* Questions *
1) According to the article on David Zuckerman's Held Prize, who shares the prize with him?
2) Carry on the article about David Zuckerman's Held Prize, starting after its last sentence.

* Excerpt provided *
Zuckerman Receives the NAS Michael and Sheila Held Prize

January 22, 2024 • by Marc Airhart

David Zuckerman is a professor of computer science whose research focuses primarily on pseudorandomness and the role of randomness in computing.

A scientisti sits at a desk writing

David Zuckerman. Credit: Nolan Zunk.

The National Academy of Sciences will honor University of Texas at Austin computer scientist David Zuckerman with the Michael and Sheila Held Prize at its annual meeting on April 28. 

Given annually since 2018, the Held Prize recognizes “outstanding, innovative, creative and influential research in the areas of combinatorial and discrete optimization, or related parts of computer science.”

Zuckerman and co-recipient Eshan Chattopadhyay from Cornell University are being honored for their groundbreaking work on randomness extraction and Ramsey graph construction, which has advanced theoretical computer science. This $100,000 prize is intended to recognize recent work (defined as published within the last eight years).

Zuckerman is a professor whose research focuses primarily on pseudorandomness and the role of randomness in computing. He is perhaps best known for his work on randomness extractors and their applications, an area that his early work pioneered. He helped develop a new method of producing random numbers that could improve cybersecurity. His other research interests include coding theory, distributed computing, cryptography, inapproximability and other areas of complexity theory.

* Data shown *
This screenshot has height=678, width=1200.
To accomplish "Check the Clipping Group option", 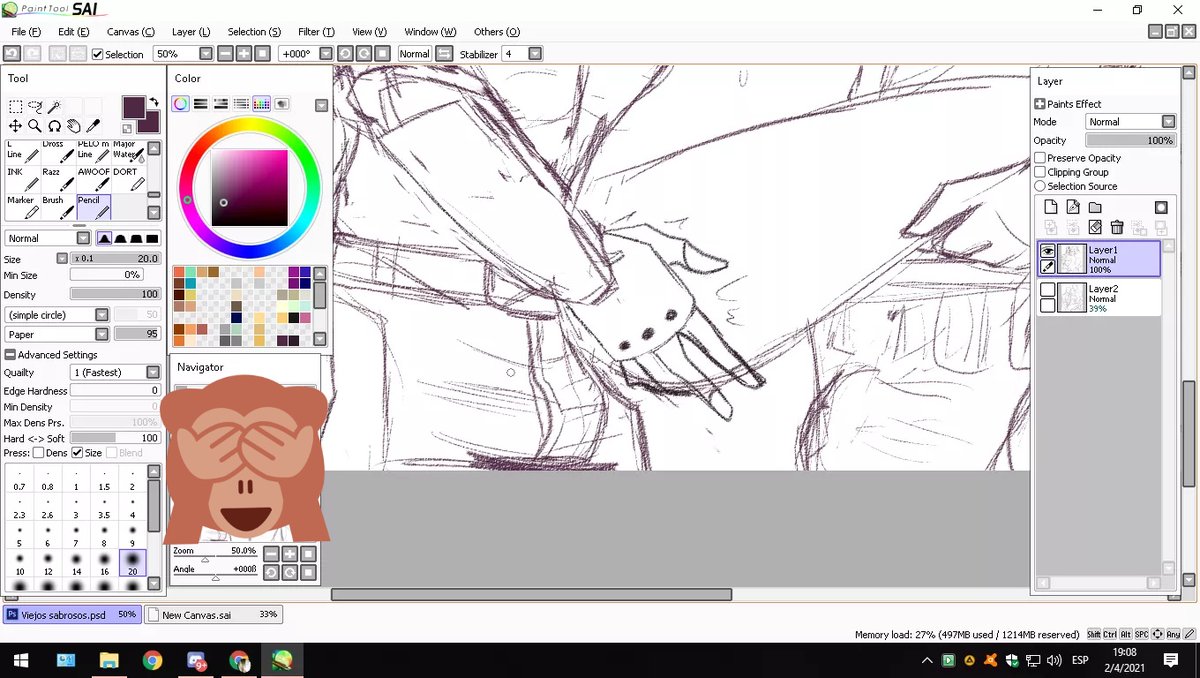I will pos(1039,172).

* Answers provided *
1) Eshan Chattopadhyay from Cornell University.

2)
Using an innovative and creative approach, Chattopadhyay and Zuckerman solved a longstanding open problem by introducing an algorithm that combines two independent low-quality random sources to create one high-quality random source. Previous attempts needed at least one of the two input sources to be of moderately high-quality. The new algorithm, called a two-source extractor, also gives a major improvement to an important mathematical problem in Ramsey Theory.

Zuckerman was previously elected as an Association for Computing Machinery (ACM) Fellow and a Simons Foundation Investigator, and he has been awarded a Guggenheim Fellowship, a Radcliffe Institute Fellowship, a Packard Fellowship for Science and Engineering, a Sloan Research Fellowship and a National Science Foundation Young Investigator Award.

The two recipients join 18 other individuals being recognized by the NAS this year for extraordinary scientific achievements in a wide range of fields spanning the physical, biological, social and medical sciences.

The National Academy of Sciences is a private, nonprofit institution that was established under a congressional charter signed by President Abraham Lincoln in 1863. It recognizes achievement in science by election to membership, and — with the National Academy of Engineering and the National Academy of Medicine — provides science, engineering and health policy advice to the federal government and other organizations.